The session’s index entry shows a modelProvider/model that does not match your current global default.
The session transcript opens with a model_change event for the same stale provider.

To find runaway sessions, count provider mentions in each transcript:

for f in ~/.openclaw/agents/main/sessions/*.jsonl; do
  c=$(grep -c '"provider":"old-provider"' "$f")
  [ "$c" -gt 0 ] && echo "$c $f"
done | sort -rn | head

Cross-reference the session id against sessions.json to find which session key it is bound to, then reset.

The takeaway Link to heading

Editing a config file does not mean every running session honours the change. Anything keyed by session, conversation, or workspace can cache config values at creation time and outlive later edits. When I change a default in a system with long-running sessions now, I look for the existing sessions and either reset them or accept that the change is forward-only.

Postscript: the upgrade rabbit hole Link to heading

After the fix I tried to upgrade OpenClaw to the latest stable release.
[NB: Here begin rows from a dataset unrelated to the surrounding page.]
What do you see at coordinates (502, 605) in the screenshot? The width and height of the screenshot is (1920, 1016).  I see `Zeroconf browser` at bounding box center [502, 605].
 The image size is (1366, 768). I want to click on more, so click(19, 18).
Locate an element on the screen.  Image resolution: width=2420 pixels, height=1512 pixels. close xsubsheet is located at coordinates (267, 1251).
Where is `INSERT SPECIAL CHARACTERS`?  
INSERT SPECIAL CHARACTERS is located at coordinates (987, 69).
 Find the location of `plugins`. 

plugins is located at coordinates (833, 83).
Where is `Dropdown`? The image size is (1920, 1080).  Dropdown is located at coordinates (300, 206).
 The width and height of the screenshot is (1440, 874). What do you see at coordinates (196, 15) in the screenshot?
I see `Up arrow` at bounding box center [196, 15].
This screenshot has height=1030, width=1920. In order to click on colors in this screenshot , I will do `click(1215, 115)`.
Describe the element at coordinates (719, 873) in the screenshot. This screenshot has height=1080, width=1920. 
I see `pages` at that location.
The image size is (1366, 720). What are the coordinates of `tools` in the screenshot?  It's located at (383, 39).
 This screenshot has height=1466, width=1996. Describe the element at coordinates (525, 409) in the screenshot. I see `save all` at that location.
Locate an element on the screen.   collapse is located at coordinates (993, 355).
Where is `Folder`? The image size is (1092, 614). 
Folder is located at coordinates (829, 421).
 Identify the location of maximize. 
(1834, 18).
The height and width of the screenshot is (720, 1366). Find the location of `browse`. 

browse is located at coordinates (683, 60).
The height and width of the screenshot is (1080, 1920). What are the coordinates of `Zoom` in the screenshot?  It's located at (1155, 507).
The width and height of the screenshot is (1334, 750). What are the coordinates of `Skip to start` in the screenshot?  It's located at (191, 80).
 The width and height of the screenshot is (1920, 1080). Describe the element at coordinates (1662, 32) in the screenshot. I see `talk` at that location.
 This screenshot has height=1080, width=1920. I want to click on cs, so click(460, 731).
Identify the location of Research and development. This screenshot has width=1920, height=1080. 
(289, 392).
That cost me another forty minutes:

The upgrade triggered exhaustive plugin runtime-deps staging on the first message. Around 480 MB of cached chunks, ten-plus minutes of 100% CPU with no log output.
Telegram outbound failed because the new HTTP client bypassed /etc/hosts and tried IPv6 first on a VM with no IPv6 routing.

The IPv6 issue had a clean fix:

echo -e 'net.ipv6.conf.all.disable_ipv6=1
net.ipv6.conf.default.disable_ipv6=1
net.ipv6.conf.lo.disable_ipv6=1' | sudo tee /etc/sysctl.d/99-disable-ipv6.conf
sudo sysctl -p /etc/sysctl.d/99-disable-ipv6.conf

The runtime-deps staging did not. OpenClaw’s GitHub had a fresh “blocker” issue covering the same regression, with several users pinning to the previous release I had skipped. I rolled back to that release and stopped trying to be the integration test for a stable tag the maintainers had not stabilised yet.

openclaw/openclaw#74284: I filed this as a follow-up covering the heartbeat path specifically.
openclaw/openclaw#51677: sessions.json caches stale model after config change. Closed as implemented in v2026.4.22, but the fix targets the reply path.
openclaw/openclaw#67078: /new initialised fresh Telegram DM session on the wrong model. Closed as implemented in v2026.4.20, fixing the /new//reset reset path.